Cyrus made a face. “Nah, too much work.”
In came the awkward silence. Tumbleweeds rolled. The excitement was gone, replaced by a frustration I usually reserved for little brothers and traffic. Interested or not, he could at least think about it.
“If you want to go somewhere together,” said Cyrus suddenly. “I’ll take you to Beacon Hill next week. It’s quite elegant, and not as noisy.”
Strike that last thought.
“Is that a promise?”
He laughed. “Would I have to roll over and apologize if I don’t?”
“Possibly,” I said, “Bring a dozen roses and we’ll talk.”
Some girls walked by, squealing amongst themselves. One of them nodded in our direction and the rest giggled. The word “freak” drifted towards us before they continued on their way.
“What’s their deal?” I huffed.
“Don’t worry about it,” said Cyrus. He bit his lower lip as if he wanted to say something else, but changed the subject instead. “So how’s the paper coming?”
“Better,” I said, “I just need to go back to the library and sort out the details. Want to help me finish it?”
“Maybe later,” he said, “It’s a little busy for my taste right now. You go ahead.”

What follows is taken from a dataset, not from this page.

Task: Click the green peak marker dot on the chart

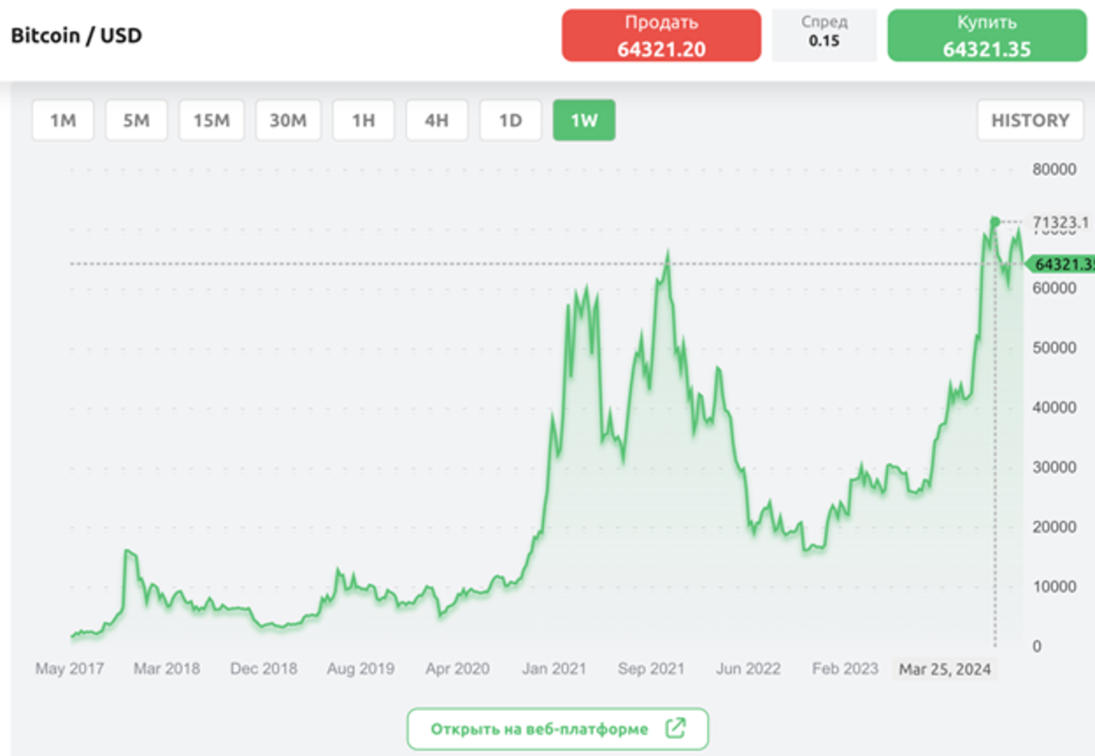Action: [x=994, y=222]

The library, believe it or not, was already filled with people working on last-minute projects. Even the rows of archaic manuscripts were teeming with sleep-deprived students. I made my way to the basement.
Please don’t let the ghost lady be there.
“Did you get rid of him?” she asked the minute I walked in.
I turned to leave.
“You mustn’t ignore my warnings!” she persisted, following me around the room in a lousy imitation of a merry-go-around. “If you aren’t careful, he will eat you! Suck the life out of you a little by little! Make you tired! He will kill you without you even being aware it! Save yourself! Throw the old man down the well!”
“Leave me alone.”
“Throw him down the well!”
“No!”
Whatever Cyrus did to her couldn’t have warranted this kind of harassment.
“Look lady, I am not throwing him down a well. There isn’t even a well around here.”
She paused. “Then burn him. He’s combustible.”
Somehow, I don’t think she got my point.
The old lady rummaged in her pocket. “At least hold on to this when you are around him. It will protect you from harm.”
I looked down at the card with the red star. The only harm I’d had in the last few days was her, but I wasn’t going to say that out loud.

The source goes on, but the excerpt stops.